Donald Nicholson
(1761-1851)
Mary Margaret MacDougall
(1770-Cir 1841)
John Brown
(1789-1863)
Margaret Miller
(Cir 1790-1887)
Donald Nicholson
(1812-1899)
Margaret Francis (Fanny) Brown
(1818-1874)
James Brown Nicholson
(Cir 1849-1900)

 

Family Links

Spouses/Children:
1. Lydia Hosnell

James Brown Nicholson

  • Born: Cir 1849, NSW Australia
  • Marriage (1): Lydia Hosnell on 20 Aug 1871 in St Michaels & St Johns Catholic Cathedral, Bathurst, NSW Australia
  • Died: 16 Oct 1900, Hillston, NSW Australia about age 51
  • Buried: 18 Oct 1900, Hillston, NSW Australia

  General Notes:

Jason Crosskey passed on a website by Tim Hill where it is noted:
In his late twenties James made a living as a gold-digger.
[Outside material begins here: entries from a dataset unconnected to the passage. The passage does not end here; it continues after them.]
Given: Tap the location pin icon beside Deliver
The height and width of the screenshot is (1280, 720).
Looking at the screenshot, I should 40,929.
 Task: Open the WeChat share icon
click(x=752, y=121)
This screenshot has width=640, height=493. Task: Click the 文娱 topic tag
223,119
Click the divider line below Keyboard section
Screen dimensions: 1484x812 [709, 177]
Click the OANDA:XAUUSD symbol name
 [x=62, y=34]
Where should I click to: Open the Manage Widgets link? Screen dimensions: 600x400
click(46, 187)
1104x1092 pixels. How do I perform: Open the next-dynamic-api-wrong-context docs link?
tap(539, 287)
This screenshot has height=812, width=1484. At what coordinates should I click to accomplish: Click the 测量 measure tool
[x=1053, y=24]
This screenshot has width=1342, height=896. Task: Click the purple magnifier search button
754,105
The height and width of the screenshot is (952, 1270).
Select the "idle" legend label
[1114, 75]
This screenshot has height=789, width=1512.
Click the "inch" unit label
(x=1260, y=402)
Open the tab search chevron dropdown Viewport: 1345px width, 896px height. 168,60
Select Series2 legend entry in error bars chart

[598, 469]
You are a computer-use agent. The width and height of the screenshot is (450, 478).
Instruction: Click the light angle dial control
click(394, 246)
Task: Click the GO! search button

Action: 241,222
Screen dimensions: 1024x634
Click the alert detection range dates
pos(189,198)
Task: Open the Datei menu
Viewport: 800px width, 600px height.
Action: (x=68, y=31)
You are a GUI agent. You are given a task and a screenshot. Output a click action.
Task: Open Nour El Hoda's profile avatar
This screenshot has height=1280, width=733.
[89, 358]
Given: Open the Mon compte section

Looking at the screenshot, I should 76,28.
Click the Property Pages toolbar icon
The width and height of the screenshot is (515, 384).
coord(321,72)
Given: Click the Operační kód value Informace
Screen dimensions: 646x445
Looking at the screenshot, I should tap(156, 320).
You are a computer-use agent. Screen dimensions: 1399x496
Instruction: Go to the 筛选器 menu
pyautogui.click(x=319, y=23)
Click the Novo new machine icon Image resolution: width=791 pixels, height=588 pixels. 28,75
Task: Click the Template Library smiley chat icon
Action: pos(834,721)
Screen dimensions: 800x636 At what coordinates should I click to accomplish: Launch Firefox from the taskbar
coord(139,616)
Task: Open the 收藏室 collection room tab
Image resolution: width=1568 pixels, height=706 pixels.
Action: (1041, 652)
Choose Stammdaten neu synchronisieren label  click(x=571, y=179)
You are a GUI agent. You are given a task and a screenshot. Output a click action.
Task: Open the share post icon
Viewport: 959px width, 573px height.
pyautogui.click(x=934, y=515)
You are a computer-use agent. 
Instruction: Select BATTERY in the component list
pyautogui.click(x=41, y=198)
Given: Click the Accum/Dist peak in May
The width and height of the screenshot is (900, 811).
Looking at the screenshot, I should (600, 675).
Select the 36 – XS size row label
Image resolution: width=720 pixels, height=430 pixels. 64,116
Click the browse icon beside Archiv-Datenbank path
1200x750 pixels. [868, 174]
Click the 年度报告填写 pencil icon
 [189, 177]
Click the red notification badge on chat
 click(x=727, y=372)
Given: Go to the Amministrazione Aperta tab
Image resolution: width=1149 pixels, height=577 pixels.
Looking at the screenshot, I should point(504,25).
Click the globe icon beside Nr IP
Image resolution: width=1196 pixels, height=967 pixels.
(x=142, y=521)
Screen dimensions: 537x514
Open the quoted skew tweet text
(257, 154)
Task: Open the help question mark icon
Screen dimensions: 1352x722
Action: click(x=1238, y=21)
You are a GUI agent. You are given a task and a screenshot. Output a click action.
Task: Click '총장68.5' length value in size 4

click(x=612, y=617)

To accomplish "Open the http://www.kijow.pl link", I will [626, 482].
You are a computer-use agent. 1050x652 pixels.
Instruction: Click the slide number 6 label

At this time he was living in Trunkey Creek, about 25 miles south-west of Bathurst and sixty miles from where his family was living at Forbes.
James Brown Nicholson and Lydia Hosnell Between 1872 and 1895 James and Lydia had at least a further eight children, six of whom lived to their adulthood. All of them were born in central NSW, mainly at Hillston and the copper mining town of Mt. Hope. on 1 January 1873.
The following is remembered about the Nicholsons:
"They came to Mount Hope on a horse and dray. Auntie Maggie (Margaret Grogan nee Nicholson) and Uncle Jim (James Hosnell Nicholson) were both kids at the time, in those times there were no roads, just tracks through the Mallie, no water. They carried a square 100 gallon tank with them for their water and filled it whenever it rained, or if they heard of a tank 3 and 4 miles off the road they would go into fill up at the tank. They travelled mostly at night to try to preserve the water and the benefit of the horses. When they eventually got to Mount Hope they first of all lived at 17 mile tank Coan Downs Station and grandfather (James Brown Nicholson) got a job working on the station for a pound a week and rations for his family which they called in those days "ten-ten-two and a quarter" - ten pound of meat, ten pound of flour, two pound of sugar and a quarter of a pound of tea. Anything else they required they had to buy from the store on the station. All big stations had stores those days.
It was a very dry time and he was ordered by the station manager not to give a traveller with a horse or pack horse a drink of water for their horse. But old grandfather gave everything a drink that came along. The station manager came out one day and caught him giving a traveller a drink for his horse and he got the sack. Well they went from there up to Central which in later years became a sort of suburb of Mount Hope and they built a bit of a shack out of timber from the bush in the paddock there alongside a row of hills which is still today called Nicholson Hills. That's where Dad (William Henry Hosnell Nicholson) and Uncle Jack (John Nicholson) were born. They eventually shifted from there up to Central itself and grandfather opened a butcher shop there and later another butcher shop at Mount Hope and then later on they had a butcher shop at Mount Allen. That was considered real big in those days, it would be like Tancreds today. From there they came to Shuttelton where dad and Uncle Jim opened a butcher shop and Uncle Jack went onto Nymagee and he opened a butcher shop there and eventually a hotel".
In the later part of his life James made a living as a butcher. His brother John was also a butcher

James died of Brights Disease, which is associated with an inflammation of the kidney. The illness had lasted 6 days


James married Lydia Hosnell on 20 Aug 1871 in St Michaels & St Johns Catholic Cathedral, Bathurst, NSW Australia. (Lydia Hosnell was born on 30 Jul 1853 in Long Swamp, NSW Australia, died on 29 Sep 1926 in Auburn, Sydney, NSW Australia and was buried on 30 Sep 1926.)